■ **Directions**: Could you print only the lines from the one containing "This screenshot has width=838, height=504." through the end of the listing below, unchanged?

The data START

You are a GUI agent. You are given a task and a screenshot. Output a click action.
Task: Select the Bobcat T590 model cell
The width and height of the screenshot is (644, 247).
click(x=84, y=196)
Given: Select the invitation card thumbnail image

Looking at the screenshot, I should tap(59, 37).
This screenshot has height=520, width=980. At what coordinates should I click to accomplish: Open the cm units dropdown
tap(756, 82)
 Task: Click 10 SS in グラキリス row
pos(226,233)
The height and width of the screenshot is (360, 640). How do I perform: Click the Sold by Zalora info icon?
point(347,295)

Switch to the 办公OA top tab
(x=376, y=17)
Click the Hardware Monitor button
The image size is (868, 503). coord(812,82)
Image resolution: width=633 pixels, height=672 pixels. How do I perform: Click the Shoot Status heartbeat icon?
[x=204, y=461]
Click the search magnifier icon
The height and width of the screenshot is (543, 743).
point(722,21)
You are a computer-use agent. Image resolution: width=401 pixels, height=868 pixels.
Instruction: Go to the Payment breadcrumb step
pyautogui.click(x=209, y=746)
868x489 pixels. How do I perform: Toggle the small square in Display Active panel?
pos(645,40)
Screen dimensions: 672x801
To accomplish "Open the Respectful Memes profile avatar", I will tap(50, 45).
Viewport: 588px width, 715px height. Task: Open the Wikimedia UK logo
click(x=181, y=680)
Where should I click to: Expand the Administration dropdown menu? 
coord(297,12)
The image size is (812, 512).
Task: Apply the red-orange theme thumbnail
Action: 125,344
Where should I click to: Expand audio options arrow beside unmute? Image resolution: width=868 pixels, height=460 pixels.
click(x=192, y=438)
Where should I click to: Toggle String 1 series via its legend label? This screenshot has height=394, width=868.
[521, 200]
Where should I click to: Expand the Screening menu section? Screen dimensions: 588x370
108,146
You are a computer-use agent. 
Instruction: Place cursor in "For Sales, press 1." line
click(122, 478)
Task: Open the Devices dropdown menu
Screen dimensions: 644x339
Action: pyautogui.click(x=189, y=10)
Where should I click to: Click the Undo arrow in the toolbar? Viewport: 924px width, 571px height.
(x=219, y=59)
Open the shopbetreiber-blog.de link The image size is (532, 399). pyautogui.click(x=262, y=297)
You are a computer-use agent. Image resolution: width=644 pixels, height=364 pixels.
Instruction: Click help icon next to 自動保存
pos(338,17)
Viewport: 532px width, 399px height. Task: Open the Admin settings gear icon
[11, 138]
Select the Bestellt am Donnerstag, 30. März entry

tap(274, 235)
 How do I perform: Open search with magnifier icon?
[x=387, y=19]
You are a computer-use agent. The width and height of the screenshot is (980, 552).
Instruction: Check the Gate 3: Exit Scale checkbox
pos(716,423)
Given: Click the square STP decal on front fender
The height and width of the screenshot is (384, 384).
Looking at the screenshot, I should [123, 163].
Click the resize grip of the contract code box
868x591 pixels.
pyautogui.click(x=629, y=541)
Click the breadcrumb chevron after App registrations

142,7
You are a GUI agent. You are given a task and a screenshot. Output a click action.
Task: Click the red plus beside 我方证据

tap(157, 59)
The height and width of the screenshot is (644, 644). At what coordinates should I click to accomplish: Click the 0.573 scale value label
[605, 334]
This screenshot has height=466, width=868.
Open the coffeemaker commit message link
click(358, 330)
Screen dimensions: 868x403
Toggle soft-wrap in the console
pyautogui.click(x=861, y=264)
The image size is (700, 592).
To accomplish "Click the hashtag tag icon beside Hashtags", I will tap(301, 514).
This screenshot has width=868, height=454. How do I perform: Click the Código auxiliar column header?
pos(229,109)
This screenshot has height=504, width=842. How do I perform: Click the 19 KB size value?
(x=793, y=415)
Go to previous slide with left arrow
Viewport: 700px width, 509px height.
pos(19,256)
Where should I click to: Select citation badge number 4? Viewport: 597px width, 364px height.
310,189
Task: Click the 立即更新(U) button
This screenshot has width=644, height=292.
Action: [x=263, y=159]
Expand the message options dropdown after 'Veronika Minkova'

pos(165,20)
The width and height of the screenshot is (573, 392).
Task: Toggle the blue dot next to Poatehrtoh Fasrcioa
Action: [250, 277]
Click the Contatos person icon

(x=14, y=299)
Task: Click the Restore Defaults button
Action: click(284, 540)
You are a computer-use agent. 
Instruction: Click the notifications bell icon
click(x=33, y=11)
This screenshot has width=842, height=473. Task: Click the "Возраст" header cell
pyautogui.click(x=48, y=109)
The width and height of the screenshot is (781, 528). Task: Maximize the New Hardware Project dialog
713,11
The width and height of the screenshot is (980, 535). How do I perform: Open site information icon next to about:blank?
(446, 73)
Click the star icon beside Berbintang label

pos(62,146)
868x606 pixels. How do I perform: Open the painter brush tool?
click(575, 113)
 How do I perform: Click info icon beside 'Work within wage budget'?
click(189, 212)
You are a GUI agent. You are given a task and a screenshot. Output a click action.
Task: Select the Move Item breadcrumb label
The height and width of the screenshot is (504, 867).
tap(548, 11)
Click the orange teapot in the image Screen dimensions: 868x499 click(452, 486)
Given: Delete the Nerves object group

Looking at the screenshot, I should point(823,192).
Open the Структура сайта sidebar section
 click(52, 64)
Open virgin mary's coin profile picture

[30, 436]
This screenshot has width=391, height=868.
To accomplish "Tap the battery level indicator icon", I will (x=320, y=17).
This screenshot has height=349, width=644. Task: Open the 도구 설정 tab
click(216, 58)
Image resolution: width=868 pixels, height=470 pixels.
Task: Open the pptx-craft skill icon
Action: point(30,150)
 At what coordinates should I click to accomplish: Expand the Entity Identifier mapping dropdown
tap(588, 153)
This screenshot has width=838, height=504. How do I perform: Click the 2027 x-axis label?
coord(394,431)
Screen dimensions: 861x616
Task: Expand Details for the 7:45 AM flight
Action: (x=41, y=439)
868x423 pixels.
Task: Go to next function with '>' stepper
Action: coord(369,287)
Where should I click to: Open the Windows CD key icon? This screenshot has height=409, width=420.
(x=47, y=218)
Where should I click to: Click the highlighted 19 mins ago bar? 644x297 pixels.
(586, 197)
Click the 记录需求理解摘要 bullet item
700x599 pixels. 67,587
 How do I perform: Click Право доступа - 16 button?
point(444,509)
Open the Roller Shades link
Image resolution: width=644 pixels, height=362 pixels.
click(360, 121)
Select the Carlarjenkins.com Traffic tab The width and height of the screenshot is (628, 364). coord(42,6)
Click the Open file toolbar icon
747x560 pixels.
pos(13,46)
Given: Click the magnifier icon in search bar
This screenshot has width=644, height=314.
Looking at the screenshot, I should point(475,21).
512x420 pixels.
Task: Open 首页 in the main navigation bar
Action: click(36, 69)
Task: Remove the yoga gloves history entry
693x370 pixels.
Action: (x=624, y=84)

The data END

■ **Answer area**:
This screenshot has width=838, height=504. How do I perform: Click the 2027 x-axis label?
coord(394,431)
Screen dimensions: 861x616
Task: Expand Details for the 7:45 AM flight
Action: (x=41, y=439)
868x423 pixels.
Task: Go to next function with '>' stepper
Action: coord(369,287)
Where should I click to: Open the Windows CD key icon? This screenshot has height=409, width=420.
(x=47, y=218)
Where should I click to: Click the highlighted 19 mins ago bar? 644x297 pixels.
(586, 197)
Click the 记录需求理解摘要 bullet item
700x599 pixels. 67,587
 How do I perform: Click Право доступа - 16 button?
point(444,509)
Open the Roller Shades link
Image resolution: width=644 pixels, height=362 pixels.
click(360, 121)
Select the Carlarjenkins.com Traffic tab The width and height of the screenshot is (628, 364). coord(42,6)
Click the Open file toolbar icon
747x560 pixels.
pos(13,46)
Given: Click the magnifier icon in search bar
This screenshot has width=644, height=314.
Looking at the screenshot, I should point(475,21).
512x420 pixels.
Task: Open 首页 in the main navigation bar
Action: click(36, 69)
Task: Remove the yoga gloves history entry
693x370 pixels.
Action: (x=624, y=84)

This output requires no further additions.